■ **Work request**: All lines in the material below that contain "computer" should be located and copied.

::: Supplied data :::

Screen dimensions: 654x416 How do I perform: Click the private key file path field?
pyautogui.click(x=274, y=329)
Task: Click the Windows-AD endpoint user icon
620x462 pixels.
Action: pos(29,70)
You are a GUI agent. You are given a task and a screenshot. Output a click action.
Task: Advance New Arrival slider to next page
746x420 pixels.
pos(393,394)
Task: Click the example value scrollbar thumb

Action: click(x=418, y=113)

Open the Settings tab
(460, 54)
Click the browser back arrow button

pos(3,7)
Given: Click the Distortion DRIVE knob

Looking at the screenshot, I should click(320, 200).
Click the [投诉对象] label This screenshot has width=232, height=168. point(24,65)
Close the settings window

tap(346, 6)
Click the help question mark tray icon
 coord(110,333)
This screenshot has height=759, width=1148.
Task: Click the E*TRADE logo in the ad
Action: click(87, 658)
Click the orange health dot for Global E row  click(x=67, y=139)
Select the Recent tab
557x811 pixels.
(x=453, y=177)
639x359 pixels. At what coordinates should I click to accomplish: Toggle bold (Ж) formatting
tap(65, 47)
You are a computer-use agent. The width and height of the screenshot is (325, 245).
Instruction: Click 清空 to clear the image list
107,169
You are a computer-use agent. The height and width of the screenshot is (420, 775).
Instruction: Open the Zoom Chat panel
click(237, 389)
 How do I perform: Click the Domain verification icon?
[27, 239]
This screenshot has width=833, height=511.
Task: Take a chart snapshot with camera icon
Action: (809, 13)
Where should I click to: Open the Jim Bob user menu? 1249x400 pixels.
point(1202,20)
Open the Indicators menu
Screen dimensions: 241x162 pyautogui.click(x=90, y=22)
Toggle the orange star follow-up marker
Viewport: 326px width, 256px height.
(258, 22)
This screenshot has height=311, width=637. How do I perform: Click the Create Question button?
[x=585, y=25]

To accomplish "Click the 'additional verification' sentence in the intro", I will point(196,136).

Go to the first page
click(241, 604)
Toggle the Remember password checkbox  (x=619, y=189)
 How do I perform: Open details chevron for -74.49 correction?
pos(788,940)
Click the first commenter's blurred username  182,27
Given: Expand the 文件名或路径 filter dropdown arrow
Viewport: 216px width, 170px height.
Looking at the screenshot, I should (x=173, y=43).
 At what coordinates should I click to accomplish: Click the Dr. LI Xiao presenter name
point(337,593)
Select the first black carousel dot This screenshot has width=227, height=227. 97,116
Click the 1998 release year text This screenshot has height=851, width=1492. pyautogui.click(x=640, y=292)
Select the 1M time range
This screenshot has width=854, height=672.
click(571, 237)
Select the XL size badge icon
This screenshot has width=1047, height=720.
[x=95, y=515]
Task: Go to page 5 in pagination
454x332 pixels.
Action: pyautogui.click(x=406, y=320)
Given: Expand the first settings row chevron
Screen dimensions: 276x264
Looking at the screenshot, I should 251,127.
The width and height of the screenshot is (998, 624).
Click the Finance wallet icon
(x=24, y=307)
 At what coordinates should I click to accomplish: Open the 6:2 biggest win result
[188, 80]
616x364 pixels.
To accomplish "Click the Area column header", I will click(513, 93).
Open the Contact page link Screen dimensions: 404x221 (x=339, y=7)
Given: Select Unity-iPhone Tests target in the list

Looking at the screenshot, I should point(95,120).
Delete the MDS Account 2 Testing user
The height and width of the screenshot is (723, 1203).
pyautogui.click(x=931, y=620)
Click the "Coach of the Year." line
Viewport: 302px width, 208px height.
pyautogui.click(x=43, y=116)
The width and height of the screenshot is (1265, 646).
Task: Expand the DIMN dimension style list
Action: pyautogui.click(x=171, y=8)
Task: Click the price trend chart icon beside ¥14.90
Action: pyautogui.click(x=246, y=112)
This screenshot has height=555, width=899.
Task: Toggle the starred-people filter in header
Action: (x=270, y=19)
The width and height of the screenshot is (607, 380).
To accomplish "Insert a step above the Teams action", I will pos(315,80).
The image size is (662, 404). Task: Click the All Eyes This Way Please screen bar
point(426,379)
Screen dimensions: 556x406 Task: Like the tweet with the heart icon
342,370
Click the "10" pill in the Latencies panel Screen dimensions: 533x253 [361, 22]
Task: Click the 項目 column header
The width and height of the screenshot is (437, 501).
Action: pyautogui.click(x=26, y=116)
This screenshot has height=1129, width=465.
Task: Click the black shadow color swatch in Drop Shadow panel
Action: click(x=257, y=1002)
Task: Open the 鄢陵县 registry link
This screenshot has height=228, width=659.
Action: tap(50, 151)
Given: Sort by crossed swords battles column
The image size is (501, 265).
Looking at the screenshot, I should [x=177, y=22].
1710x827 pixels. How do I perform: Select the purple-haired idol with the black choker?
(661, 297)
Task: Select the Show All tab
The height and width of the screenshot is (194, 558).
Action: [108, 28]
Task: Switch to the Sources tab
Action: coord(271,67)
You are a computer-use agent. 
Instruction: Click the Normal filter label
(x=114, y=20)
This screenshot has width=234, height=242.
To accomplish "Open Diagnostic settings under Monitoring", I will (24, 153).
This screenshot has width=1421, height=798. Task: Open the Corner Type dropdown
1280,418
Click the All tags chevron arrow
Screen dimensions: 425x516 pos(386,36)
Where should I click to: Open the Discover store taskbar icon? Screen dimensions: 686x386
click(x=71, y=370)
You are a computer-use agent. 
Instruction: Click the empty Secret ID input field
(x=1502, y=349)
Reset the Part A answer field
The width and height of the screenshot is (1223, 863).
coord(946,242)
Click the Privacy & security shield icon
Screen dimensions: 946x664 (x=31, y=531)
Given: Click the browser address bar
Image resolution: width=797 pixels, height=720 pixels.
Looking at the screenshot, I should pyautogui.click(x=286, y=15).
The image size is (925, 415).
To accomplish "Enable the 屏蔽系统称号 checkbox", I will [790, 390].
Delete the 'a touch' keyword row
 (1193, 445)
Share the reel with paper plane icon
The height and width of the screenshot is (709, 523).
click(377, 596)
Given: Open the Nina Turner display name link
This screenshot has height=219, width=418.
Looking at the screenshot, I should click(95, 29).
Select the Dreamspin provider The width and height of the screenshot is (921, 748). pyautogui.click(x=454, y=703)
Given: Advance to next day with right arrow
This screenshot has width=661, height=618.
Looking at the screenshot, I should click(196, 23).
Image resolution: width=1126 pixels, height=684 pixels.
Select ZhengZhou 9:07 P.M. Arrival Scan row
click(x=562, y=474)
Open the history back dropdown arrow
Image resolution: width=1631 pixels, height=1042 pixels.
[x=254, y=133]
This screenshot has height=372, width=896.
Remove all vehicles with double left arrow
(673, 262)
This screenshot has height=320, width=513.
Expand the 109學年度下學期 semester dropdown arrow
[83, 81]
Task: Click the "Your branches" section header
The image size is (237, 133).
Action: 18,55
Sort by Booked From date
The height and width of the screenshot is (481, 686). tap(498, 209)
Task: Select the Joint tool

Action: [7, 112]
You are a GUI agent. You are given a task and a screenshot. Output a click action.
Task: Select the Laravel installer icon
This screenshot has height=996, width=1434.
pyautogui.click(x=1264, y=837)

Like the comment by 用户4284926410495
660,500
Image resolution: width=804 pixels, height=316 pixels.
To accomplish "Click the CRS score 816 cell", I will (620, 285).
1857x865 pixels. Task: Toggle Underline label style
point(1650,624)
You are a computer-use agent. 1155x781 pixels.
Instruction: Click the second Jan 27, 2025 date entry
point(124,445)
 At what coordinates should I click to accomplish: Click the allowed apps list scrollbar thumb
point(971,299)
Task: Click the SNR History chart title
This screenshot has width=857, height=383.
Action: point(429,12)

:::

■ **Answer area**:
You are a computer-use agent. The width and height of the screenshot is (325, 245).
You are a computer-use agent. The height and width of the screenshot is (420, 775).
You are a computer-use agent. 
You are a computer-use agent. 
You are a computer-use agent. 1155x781 pixels.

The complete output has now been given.